_ASSIGNED TASK_. Select the lines of the records containing the word "accomplish" and list them.

◆ ◆ ◆ ◆ ◆ ◆ ◆

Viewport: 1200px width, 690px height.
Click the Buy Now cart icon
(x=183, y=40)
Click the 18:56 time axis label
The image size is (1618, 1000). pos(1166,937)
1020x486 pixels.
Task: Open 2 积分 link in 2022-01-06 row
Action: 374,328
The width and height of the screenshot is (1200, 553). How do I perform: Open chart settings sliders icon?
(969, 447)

◆ ◆ ◆ ◆ ◆ ◆ ◆

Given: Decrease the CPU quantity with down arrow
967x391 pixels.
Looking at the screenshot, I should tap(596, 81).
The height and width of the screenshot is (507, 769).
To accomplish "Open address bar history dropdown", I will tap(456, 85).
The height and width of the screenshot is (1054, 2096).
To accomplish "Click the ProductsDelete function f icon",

◆ ◆ ◆ ◆ ◆ ◆ ◆

_THE COMPLETED TASK_.
To accomplish "Open address bar history dropdown", I will tap(456, 85).
To accomplish "Click the ProductsDelete function f icon",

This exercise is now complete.